Converged at iteration 31
Hope this helps!
import pandas as pd
import numpy as np
import matplotlib.pyplot as plt
from sklearn.decomposition import PCA
from sklearn.cluster import KMeans
# read your data, replace 'stackoverflow.csv' with your file path
df = pd.read_csv('stackoverflow.csv', usecols=[0, 2, 4], names=['freq', 'visit_length', 'conversion_cnt'], header=0).dropna()
df.describe()
Out[3]:
freq visit_length conversion_cnt
count 289705.0000 289705.0000 289705.0000
mean 0.2624 20.7598 0.0748
std 0.4399 55.0571 0.2631
min 0.0000 1.0000 0.0000
25% 0.0000 6.0000 0.0000
50% 0.0000 10.0000 0.0000
75% 1.0000 21.0000 0.0000
max 1.0000 2500.0000 1.0000
# binarlize freq and conversion_cnt
df.freq = np.where(df.freq > 1.0, 1, 0)
df.conversion_cnt = np.where(df.conversion_cnt > 0.0, 1, 0)

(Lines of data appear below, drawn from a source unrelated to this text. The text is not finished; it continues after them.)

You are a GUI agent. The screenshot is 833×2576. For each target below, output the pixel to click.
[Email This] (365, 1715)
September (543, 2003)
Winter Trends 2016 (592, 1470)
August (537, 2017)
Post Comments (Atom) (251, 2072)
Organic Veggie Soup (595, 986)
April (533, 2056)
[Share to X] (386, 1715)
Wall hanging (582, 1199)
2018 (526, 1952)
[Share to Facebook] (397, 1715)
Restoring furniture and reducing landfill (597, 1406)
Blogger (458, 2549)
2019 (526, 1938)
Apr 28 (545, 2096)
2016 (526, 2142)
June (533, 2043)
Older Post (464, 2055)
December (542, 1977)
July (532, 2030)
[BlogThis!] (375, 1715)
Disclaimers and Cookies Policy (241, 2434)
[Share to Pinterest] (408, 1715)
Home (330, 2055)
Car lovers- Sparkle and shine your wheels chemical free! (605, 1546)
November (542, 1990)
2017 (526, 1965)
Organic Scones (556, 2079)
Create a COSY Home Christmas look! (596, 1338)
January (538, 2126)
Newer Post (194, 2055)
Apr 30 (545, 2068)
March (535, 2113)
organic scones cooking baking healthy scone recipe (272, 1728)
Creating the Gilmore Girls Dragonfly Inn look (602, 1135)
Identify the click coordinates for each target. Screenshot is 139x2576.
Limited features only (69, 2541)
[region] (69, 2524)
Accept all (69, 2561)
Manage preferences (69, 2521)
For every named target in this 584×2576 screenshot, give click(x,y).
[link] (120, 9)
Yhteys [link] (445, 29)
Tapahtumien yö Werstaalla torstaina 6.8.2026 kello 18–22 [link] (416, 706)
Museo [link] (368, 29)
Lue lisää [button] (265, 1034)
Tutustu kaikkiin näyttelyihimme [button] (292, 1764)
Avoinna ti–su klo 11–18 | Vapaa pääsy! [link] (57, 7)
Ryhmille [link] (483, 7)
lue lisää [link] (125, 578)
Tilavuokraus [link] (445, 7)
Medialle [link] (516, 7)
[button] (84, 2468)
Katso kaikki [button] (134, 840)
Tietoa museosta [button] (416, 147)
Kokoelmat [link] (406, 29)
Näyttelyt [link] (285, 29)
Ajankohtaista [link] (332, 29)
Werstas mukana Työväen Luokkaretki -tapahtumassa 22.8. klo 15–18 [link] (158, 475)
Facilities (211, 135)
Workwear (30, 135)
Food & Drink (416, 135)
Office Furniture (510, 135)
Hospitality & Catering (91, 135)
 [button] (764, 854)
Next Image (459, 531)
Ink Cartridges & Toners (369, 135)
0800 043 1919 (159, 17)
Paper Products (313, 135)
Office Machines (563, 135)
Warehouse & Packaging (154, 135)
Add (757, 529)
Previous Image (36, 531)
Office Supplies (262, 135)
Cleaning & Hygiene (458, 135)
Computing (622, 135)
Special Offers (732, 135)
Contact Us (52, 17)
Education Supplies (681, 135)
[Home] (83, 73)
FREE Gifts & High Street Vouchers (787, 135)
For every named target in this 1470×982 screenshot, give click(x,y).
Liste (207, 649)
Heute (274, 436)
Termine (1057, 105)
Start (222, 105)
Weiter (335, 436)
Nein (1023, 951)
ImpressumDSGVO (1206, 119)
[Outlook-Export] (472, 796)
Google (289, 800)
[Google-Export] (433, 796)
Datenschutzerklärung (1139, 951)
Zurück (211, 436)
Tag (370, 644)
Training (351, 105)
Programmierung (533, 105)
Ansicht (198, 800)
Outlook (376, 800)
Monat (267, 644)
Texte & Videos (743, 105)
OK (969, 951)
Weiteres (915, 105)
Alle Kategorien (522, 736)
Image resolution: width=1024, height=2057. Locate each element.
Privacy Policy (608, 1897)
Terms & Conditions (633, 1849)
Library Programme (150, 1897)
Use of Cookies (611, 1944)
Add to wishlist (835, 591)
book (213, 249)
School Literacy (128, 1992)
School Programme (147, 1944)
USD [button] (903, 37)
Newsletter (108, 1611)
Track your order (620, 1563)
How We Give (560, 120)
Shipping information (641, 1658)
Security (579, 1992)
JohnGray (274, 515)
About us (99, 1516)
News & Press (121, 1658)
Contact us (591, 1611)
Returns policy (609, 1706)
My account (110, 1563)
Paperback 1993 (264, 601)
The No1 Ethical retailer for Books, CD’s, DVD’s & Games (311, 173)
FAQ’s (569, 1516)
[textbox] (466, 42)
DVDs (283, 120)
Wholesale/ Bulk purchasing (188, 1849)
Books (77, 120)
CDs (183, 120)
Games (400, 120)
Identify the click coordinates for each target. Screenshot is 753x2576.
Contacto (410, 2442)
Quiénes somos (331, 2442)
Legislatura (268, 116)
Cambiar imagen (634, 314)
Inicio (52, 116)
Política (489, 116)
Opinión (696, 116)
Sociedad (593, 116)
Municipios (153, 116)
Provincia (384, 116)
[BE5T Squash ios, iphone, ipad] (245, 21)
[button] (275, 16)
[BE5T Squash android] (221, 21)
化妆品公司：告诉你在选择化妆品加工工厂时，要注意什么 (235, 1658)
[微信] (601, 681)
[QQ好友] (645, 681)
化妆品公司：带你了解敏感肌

feature_names = df.columns
X_raw = df.values
transformer = PCA(n_components=2)
X_2d = transformer.fit_transform(X_raw)
# over 99.9% variance captured by 2d data
transformer.explained_variance_ratio_
Out[4]: array([ 9.9991e-01, 6.6411e-05])
# do clustering
estimator = KMeans(n_clusters=5, init='k-means++', n_init=10, verbose=1)
estimator.fit(X_2d)
labels = estimator.labels_
colors = ['#000000','#FFFFFF','#FF0000','#00FF00','#0000FF']
col_map=dict(zip(set(labels),colors))
label_color = [col_map[l] for l in labels]
fig, ax = plt.subplots()
ax.scatter(X_2d[:,0], X_2d[:,1], c=label_color)
ax.scatter(estimator.cluster_centers_[:,0], estimator.cluster_centers_[:,1], marker='x', s=50, c='r')
KMeans tries to minimize within-group Euclidean distance, and this may or may not be appropriate for your data. Just based on the graph, I would consider a Gaussian Mixture Model to do the unsupervised clustering.
Also, if you have superior knowledge on which observations might be classified into which category/label, you can do a semi-supervised learning.